Deploying functions to AWS Lambda using the console or command line is fine for getting started but it soon becomes arduous for anything non-trivial. A few tools have emerged to fill this space such as the Serverless Framework and Claudia.js. Although it currently only supports AWS Lambda, I opted for the former as it aims to abstract your application away from the cloud provider, with Azure Functions and Google Cloud Functions integrations in the pipeline.

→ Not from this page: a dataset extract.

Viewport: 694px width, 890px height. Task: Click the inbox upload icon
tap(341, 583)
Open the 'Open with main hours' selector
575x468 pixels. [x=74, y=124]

Once installed, the Serverless Framework provides a serverless
(or sls
) command that operates on a model of your application’s architecture, or stack, defined in a serverless.yml
file. Here’s an example for our previous hello world function:
service: helloworld
provider:
name: aws
runtime: nodejs4.3
functions:
hello:
handler: handler.hello
events:
- http: GET hello
Here we are defining a service, which is a collection of related functions, called helloworld
. This service declares a single Lambda function named hello
with a handler of handler.hello
; syntax for the JavaScript function hello
exported from the Node module handler.js
. We also configure a trigger to invoke the function when the HTTP request GET /hello
is received.
To deploy this stack to AWS we simply type sls deploy
:
$ sls deploy
Serverless: Creating Stack...
Serverless: Checking Stack create progress...
.....
Serverless: Stack create finished...
Serverless: Packaging service...
Serverless: Uploading CloudFormation file to S3...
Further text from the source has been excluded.